There is a girl on my daughter's soccer team who is one of seven children. I think she is number four or five. Her mom gets her to practice on time, her uniform is always clean for games and she always has cold water in her water bottle. I don't know how she does it. I watch her with a sense of awe. Probably the same way that mothers of one baby used to watch me with awe when I would chase my twin toddlers in every possible direction at the park. It wasn't unusual to me because it was all I knew.

People often ask me what it was like to have newborn twins. Well it was hard, really hard. But having one baby is hard too. I once tried only taking care of one a day, and trading off days. That didn't really work out so well as you can imagine. We all survived somehow. As they got a little older I realized that having twins actually works to my advantage. You know how sometimes it's easier to get things done when your child has a playdate over? That is sort of what it's like to have twins, they entertain each other.

All three of my children play pretty well together, 75% of the time. The other 25% of the time, is a post for another day.

This week one of my twin daughters has been at my sisters house going to a summer camp with her cousins. Which means that we have gone from three kids to two for the week. It's been a little strange. One the one hand, it's much easier to get two kids to agree on what is for lunch and supervising one less bath/shower/brush teeth/pajamas makes bedtime just a bit smoother.

But on the other hand, I feel like I'm missing a limb. It's sort of like the whole week has been lived in limbo until she gets back. I've never been away from any of my kids for this long.

My other daughter is at a soccer camp all week, so I've spent a lot of alone time with my son. Which has been great, he's a fairly easy kid. But after 10 light saber fights, several games of soccer on the xbox and buying about 800 ice cream cones from his shop in his room, I am ready for all three of my kids to be home at once. Mothers of only children, I don't know how you do it.
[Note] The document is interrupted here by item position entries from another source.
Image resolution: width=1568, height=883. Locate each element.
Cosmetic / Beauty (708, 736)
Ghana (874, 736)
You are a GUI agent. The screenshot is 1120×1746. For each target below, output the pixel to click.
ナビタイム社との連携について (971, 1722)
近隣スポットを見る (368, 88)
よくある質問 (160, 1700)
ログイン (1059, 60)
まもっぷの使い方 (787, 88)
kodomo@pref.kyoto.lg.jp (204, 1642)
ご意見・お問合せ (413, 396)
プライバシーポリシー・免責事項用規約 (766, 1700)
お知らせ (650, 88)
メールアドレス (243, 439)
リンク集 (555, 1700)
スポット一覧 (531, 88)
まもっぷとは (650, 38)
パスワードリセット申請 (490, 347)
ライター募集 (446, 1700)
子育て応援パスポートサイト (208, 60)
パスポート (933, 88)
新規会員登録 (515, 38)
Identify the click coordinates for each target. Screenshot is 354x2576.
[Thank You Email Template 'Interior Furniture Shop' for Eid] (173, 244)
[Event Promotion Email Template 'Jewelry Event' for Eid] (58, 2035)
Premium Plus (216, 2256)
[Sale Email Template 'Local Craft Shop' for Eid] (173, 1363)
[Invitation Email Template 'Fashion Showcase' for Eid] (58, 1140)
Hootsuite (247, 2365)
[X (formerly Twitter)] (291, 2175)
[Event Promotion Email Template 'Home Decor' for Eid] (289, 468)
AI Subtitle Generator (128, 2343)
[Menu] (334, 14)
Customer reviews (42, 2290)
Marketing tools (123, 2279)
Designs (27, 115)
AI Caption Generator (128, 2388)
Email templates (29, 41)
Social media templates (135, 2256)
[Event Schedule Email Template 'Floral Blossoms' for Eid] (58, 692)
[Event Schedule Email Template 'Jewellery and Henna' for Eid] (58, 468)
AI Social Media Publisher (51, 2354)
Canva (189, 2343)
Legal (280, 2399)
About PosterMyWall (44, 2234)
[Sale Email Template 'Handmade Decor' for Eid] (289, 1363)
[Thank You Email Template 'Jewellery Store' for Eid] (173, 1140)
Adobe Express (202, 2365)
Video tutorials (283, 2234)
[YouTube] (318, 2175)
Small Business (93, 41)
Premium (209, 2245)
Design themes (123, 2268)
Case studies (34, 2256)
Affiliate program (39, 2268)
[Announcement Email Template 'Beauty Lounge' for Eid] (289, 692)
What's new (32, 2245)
So low and behold, three kids is just the right number for me. An acceptable level of chaos without sending me to the funny farm, and enough kids so that there is always someone to play with. Or maybe it's just that no matter how many you end up, you settle in, adjust and can't imagine anything different.



4 comments:

Kim said...

I remember right before my second was born quizzing parents of two children about how much harder it was and not wanting to hear the negative answers. Now I can't imagine life otherwise. I think seven would be CRAZY. I'm just not that organized. I too am in awe of mothers that seem to have it together.

Delhibound said...

I love this thought process! I often say I could NOT do three children if they were all between 5 years apart (or any combination like that) because I can ONLY imagine life with a teenager, 9 years later a 2nd born and then a 3 years later sister.

I think you're 100% right -- we all just settle in with what we're blessed with and roll with it!

Can I just admit that I had NO idea that those two were twins??? Call me dense!

Goddess in Progress said...

The constant playdate really is the bonus of twins, especially as they get a little older. Yes, there's some arguing, but mostly they keep each other busy.

Now that I have my third, it's going to be strange when it's just me and the baby while the big kids are in school in the mornings!

Issas Crazy World said...

My theory is she has to be like that to survive. We have three. We know how to handle three. But with seven? She has to be on top of everything to not lose kids.